Depuis la mi-novembre, l’Ukraine fait face à une crise qui ne cesse de s’aggraver. Les manifestations citoyennes ont conduit à la démission du président pro-russe Viktor Ianoukovitch, qui s’est depuis réfugié en Russie. Cette dernière a envahie son voisin ukrainien en passant par la région autonome de Crimée. L’avenir politique de l’Ukraine semble désormais plus précaire que jamais.

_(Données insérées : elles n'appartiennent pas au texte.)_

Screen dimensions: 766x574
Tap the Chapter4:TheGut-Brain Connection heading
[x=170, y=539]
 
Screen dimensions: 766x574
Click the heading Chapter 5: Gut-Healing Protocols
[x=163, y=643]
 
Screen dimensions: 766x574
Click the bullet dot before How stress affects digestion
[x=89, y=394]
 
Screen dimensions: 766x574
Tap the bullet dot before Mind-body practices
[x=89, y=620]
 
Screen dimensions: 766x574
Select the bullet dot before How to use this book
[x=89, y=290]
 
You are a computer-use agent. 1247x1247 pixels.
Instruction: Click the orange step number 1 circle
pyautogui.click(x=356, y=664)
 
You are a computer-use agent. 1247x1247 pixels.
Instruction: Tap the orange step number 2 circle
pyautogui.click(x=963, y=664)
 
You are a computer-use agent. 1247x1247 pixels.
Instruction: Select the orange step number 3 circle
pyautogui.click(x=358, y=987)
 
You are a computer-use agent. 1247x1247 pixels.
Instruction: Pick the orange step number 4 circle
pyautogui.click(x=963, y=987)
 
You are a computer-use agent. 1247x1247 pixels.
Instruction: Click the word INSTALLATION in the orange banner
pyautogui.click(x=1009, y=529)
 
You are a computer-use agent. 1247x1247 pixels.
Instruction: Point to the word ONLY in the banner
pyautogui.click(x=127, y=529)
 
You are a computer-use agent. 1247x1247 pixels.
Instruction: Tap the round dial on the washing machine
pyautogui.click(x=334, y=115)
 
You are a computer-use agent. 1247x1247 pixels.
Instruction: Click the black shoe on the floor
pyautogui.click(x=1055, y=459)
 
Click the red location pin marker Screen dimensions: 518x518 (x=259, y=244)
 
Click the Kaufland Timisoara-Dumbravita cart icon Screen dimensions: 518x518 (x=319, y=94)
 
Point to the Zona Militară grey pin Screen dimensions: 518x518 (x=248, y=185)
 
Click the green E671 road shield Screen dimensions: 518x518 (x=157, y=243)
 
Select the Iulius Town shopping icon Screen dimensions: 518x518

L’héritage de la révolution de 2004

En 2004 déjà, avec la « révolution orange », les Ukrainiens protestaient contre les résultats du second tour de l’élection présidentielle, largement perçue par la société civile comme ayant été truquée par le clan au pouvoir. Mouvement pacifique, en grande partie organisé par les partis d’opposition, les manifestations ont débouché sur l’organisation d’un « troisième tour » et sur la victoire de leur candidat, Viktor Iouchtchenko, contre le dauphin du régime en place, Ianoukovitch. Dans la foulée, une nouvelle constitution a été adoptée. Cependant, les nouveaux dirigeants ont rapidement déçu les aspirations des manifestants en se montrant incapables d’endiguer la corruption qui gangrenait le pays. D’ailleurs, les vainqueurs de 2004 ont été les battus de 2010, année où le président récemment destitué, Viktor Ianoukovitch, avait été élu face à la première ministre sortante, Ioulia Tymochenko (pro-européenne), depuis accusée et emprisonnée pour corruption.

La crise actuelle

Dix ans après la révolution orange, qui avait soulevé beaucoup d’espoir dans cette ancienne république soviétique, des étudiants et des opposants du président Ianoukovitch se sont rassemblés le 21 novembre 2013 à Kiev, la capitale, pour manifester contre l’abandon d’un accord d’association entre leur pays et l’Union européenne. Moscou aurait fait pression sur Kiev pour que l’accord avec l’UE soit abandonné afin de conclure un accord économique entre les deux pays. Un accord qui a été signé le 17 décembre dernier et dont la pierre d’assise consiste en une réduction du prix du gaz et à un prêt de plusieurs milliards de la Russie à l’Ukraine. L’approvisionnement en gaz naturel est un enjeu important dans les relations russo-ukrainiennes. Il s’agit d’un atout important pour le géant russe, qui souhaite garder son voisin dans sa zone d’influence.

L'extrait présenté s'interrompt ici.